The highlight was when the comedian asked the audience to rise for the national anthem.
For the next four minutes, Rudolph had the audience cracking up with her unforgettable impersonation of Beyonce singing the national anthem. Of course, she had to throw a little "Single Ladies" and "Drunk in Love" into the mix.
Though the speech was high on laughs, Rudolph did take a serious moment to share some advice with the graduates while revealing the dreams she once had as a young college student.
"During senior year, my father asked me what I planned to do after I graduated, and I told him I want to be on 'Saturday Night Live,'" she shared. "But until that moment, I never wanted to admit that being on 'SNL' was my dream. I never wanted to admit that I was a thespian."
She added, "And this was back in the days when people weren’t really talking about being thespians. Before thespians could marry."
Then, more seriously, she said, "So if I must give any of you advice it would be say yes. Say yes, and create your own destiny."
A little further north at Atlanta's Georgia Dome, fellow comedian Steve Harvey was also talking about his dreams while addressing Strayer University's 2015 class of graduates.
"When I was in the sixth grade, a teacher asked me as an assignment to write on a piece of paper what you want to be when you grow up," he said. "I wrote on a piece of paper I wanted to be on TV. She read everyone's paper off, had them stand up.
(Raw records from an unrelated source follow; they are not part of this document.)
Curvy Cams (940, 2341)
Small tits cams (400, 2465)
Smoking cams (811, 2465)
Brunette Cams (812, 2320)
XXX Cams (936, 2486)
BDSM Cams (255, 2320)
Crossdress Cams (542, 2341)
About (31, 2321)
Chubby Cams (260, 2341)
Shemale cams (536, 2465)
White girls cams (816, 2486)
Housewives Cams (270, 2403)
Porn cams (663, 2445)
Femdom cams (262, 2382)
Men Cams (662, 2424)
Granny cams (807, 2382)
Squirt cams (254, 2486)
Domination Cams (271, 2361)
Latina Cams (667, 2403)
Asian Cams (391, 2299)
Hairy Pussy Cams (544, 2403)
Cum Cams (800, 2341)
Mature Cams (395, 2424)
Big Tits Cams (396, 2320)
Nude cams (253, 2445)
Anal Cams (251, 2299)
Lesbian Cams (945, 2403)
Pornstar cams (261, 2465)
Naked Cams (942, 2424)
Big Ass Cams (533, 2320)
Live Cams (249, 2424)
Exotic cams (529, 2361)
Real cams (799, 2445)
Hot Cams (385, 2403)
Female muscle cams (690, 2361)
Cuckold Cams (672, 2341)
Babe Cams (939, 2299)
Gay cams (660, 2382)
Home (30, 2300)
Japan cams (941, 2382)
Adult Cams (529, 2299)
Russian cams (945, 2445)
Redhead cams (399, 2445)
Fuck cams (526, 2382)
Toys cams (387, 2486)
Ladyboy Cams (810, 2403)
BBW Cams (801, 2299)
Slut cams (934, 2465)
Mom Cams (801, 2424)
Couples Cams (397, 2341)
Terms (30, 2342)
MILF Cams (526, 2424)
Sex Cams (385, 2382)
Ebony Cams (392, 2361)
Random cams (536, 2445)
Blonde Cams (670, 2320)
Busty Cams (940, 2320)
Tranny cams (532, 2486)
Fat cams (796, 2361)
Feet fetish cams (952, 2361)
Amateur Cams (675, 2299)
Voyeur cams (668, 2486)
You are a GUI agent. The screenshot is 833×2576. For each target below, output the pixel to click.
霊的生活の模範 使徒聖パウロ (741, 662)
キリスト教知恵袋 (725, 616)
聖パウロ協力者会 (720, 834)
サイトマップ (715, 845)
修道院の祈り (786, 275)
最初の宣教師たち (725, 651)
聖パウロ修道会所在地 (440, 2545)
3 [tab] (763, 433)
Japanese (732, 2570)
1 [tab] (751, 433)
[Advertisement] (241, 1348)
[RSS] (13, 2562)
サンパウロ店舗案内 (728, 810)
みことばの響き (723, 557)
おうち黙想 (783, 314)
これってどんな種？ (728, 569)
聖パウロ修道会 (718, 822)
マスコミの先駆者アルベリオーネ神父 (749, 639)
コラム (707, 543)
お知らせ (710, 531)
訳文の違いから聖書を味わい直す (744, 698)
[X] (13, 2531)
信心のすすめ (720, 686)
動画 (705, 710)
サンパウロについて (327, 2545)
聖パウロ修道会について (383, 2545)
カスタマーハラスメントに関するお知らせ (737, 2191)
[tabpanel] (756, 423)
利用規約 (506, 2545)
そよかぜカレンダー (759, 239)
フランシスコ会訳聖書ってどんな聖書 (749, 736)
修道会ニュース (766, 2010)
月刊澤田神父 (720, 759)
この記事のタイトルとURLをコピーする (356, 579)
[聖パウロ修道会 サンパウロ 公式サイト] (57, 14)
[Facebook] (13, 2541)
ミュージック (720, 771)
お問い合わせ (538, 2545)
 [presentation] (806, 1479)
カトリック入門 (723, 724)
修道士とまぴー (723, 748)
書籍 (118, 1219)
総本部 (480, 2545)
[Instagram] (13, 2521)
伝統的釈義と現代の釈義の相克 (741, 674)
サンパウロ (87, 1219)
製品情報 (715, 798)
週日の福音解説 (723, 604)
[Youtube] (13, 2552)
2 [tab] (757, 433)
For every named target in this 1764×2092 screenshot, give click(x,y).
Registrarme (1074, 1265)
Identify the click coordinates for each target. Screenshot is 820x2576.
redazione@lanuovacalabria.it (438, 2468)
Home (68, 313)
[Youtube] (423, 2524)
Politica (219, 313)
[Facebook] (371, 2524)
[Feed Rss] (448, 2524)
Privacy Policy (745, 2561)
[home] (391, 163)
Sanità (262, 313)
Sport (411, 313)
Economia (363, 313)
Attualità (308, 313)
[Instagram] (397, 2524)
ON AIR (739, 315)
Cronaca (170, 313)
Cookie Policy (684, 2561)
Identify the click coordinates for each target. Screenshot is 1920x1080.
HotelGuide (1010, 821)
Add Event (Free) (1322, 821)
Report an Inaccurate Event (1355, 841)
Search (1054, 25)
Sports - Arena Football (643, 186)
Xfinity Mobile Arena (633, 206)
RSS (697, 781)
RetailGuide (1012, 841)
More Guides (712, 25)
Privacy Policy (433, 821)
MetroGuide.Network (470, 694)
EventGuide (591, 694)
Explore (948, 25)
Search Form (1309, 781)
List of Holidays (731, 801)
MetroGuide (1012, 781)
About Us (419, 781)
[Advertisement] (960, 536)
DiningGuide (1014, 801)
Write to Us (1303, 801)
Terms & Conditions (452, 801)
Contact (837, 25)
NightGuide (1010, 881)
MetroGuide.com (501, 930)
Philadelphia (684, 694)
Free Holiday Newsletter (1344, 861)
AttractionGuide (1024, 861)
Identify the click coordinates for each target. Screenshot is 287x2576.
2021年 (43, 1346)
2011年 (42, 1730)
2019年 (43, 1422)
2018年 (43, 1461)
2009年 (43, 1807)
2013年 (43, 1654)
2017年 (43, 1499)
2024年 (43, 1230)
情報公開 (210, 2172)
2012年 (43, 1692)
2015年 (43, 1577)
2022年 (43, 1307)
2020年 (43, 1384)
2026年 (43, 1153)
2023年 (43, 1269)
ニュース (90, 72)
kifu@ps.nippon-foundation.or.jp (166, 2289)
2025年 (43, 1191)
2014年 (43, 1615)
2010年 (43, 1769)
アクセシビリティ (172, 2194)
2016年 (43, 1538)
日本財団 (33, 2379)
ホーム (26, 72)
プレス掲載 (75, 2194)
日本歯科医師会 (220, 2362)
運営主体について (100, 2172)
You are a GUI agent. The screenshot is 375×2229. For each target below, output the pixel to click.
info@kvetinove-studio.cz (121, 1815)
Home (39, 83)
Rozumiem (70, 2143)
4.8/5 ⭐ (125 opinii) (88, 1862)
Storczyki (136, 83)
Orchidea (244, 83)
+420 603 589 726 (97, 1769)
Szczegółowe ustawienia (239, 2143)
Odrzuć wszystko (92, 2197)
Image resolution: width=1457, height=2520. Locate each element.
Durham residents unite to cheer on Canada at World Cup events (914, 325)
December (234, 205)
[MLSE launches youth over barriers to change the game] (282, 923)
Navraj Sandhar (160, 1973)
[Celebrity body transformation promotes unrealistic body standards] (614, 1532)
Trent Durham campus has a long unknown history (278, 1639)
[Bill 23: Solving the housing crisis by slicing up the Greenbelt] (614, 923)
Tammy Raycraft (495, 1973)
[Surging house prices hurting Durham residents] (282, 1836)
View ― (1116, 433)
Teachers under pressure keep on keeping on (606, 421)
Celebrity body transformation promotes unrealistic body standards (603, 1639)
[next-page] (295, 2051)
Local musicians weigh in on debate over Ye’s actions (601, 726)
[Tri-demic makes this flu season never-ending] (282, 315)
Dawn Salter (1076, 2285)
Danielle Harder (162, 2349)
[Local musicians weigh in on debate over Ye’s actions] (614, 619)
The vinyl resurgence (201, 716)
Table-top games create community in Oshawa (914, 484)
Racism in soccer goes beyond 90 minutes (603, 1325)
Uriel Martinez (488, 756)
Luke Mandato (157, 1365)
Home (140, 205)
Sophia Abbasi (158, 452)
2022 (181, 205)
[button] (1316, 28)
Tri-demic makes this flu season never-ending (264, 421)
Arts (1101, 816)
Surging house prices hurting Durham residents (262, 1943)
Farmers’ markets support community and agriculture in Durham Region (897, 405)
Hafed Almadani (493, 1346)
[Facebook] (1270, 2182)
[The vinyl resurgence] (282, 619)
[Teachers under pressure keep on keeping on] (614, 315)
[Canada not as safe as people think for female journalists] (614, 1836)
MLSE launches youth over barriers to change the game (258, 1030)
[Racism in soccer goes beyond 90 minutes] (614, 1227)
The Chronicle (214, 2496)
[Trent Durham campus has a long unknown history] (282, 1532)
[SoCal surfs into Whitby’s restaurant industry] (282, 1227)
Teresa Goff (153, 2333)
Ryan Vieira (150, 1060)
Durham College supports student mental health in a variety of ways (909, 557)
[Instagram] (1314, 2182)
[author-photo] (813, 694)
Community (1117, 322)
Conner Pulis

When she got to me, she had me come up to the front of the class. I'm thinking, this is it. I'm finally going to get me a gold star. I went up there, she destroyed me. She got me in front of all them kids and told me, 'How can you write such a ridiculous thing?'"
The year was 1968 and the only black person on television at the time was Bill Cosby.
When Harvey got home, he told his dad what happened. The talk show host said his father told him, "Don't worry about her. Read your paper every morning and every night."
Then, breaking down into tears, he said, "I read that paper every day, every night 'til I was 19. I don't know if you notice or not, but if you turn your TV on there's that little black boy on there every day."
Harvey had a final message to the graduates.
"It is impossible for an impossible thought to enter your mind," he said. "If it's in your head -- it's possible."